施設の内外装費用等、事業者の方が団地の空き店舗や空き住戸に入居される際に負担する費用の軽減等を目的としています。<多摩ニュータウン地域再生に係る施設改修支援事業補助金交付要綱(PDFファイル300KB)>
・「南大沢駅周辺地区まちづくり方針」の検討
「多摩ニュータウン」エリアの西に位置する南大沢駅の周辺は、商業施設、生活利便施設、東京都立大学などが集まり、将来には、近隣地域で「南多摩尾根幹線道路」や「リニア中央新幹線」が整備されるなど、更なる発展が期待されています。
南大沢駅北側に位置する都有地は、現在アウトレットパークとして利用されているところ、その借地契約が令和7年に終了するため、今後の土地活用について検討を行うこととしています。
学識経験者・行政からなる「南大沢まちづくり方針策定等検討委員会」の意見等を踏まえ、この度、今後の当地区における基本方針や将来像を描いた「南大沢駅周辺地区まちづくり方針」を策定しました。

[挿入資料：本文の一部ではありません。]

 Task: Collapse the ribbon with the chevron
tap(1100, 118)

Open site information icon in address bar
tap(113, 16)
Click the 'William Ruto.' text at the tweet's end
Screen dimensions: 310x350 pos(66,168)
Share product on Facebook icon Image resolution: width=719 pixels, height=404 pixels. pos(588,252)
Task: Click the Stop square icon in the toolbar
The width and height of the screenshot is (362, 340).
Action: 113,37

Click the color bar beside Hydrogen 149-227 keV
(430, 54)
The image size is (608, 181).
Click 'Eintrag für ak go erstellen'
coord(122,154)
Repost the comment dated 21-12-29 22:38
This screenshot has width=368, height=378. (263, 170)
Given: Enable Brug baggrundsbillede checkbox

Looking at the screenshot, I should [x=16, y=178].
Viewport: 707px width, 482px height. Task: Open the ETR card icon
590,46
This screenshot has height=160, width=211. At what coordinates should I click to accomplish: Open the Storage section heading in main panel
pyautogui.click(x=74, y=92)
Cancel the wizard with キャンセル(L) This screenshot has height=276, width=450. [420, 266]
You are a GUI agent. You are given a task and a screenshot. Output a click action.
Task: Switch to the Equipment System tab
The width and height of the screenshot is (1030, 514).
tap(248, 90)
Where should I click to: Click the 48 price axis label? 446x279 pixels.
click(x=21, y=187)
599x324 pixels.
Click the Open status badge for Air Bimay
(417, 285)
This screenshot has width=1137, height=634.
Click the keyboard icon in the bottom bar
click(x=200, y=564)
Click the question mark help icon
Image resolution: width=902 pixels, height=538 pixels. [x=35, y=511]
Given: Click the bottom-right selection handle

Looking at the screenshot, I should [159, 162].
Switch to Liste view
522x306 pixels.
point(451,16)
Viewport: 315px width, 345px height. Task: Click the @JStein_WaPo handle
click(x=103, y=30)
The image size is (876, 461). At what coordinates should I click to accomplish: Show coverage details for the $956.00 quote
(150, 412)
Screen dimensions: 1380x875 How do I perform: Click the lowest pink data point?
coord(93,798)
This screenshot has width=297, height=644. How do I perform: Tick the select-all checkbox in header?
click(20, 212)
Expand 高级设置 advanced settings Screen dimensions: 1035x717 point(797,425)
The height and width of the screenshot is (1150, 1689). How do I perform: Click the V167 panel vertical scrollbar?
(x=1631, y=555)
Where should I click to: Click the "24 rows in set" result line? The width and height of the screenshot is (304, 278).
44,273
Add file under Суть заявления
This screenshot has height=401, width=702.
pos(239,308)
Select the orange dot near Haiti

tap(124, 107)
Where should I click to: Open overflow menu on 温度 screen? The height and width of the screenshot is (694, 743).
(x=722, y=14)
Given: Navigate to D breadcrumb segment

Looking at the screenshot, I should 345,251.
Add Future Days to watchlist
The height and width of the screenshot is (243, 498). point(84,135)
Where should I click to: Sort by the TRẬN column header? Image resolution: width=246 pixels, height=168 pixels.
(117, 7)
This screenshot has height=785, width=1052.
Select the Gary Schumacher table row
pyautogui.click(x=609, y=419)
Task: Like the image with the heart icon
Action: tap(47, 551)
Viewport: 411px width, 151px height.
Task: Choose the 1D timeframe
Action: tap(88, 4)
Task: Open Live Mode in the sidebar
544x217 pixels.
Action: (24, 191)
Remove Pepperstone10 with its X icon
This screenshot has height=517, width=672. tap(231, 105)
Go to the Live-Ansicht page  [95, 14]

〈参考リンク:(南大沢駅周辺地区まちづくり方針)〉・「南大沢駅北側都有地活用事業」の事業予定者を決定しました
「南大沢駅北側都有地活用事業」については、令和6年1月に事業実施方針、2月に事業者募集要項を公表し、5月に事業応募者からの提案を受け付け、審査委員会において審査を行ってきました。このたび、審査委員会の審査結果を踏まえ、事業予定者を決定しました。
・都営住宅の建替え
多摩ニュータウンの諏訪団地では、学校跡地を種地として活用し、福祉施設との合築も行いながら、老朽化した住宅を順次、連鎖的に建替えていく予定です。最終的には、今後、整備が進む南多摩尾根幹線道路の沿道に用地を創出し、商業・産業施設を誘導することで、賑わいを生み出していきます。
<多摩ニュータウン諏訪団地の建替えについて(PDFファイル1.6MB)>
・南多摩尾根幹線の整備
南多摩尾根幹線は、一部区間は4車線で整備されているものの、大半は暫定2車線であることから慢性的な渋滞が発生しており、渋滞を避けようとして生活道路に通過交通が流入するなどの課題を抱えています。
そこで、平成27年2月、南多摩尾根幹線の早期整備を図るため、道路構造の基本的な考え方や今後の進め方を定める整備方針を策定しました。・マンション再生の支援
東京都では、老朽化したマンションが集積し、防災や活力などの課題を抱える地域を対象に、まちづくりと連携してマンションの再生を支援する新たな制度の構築に向けて取り組んでいます。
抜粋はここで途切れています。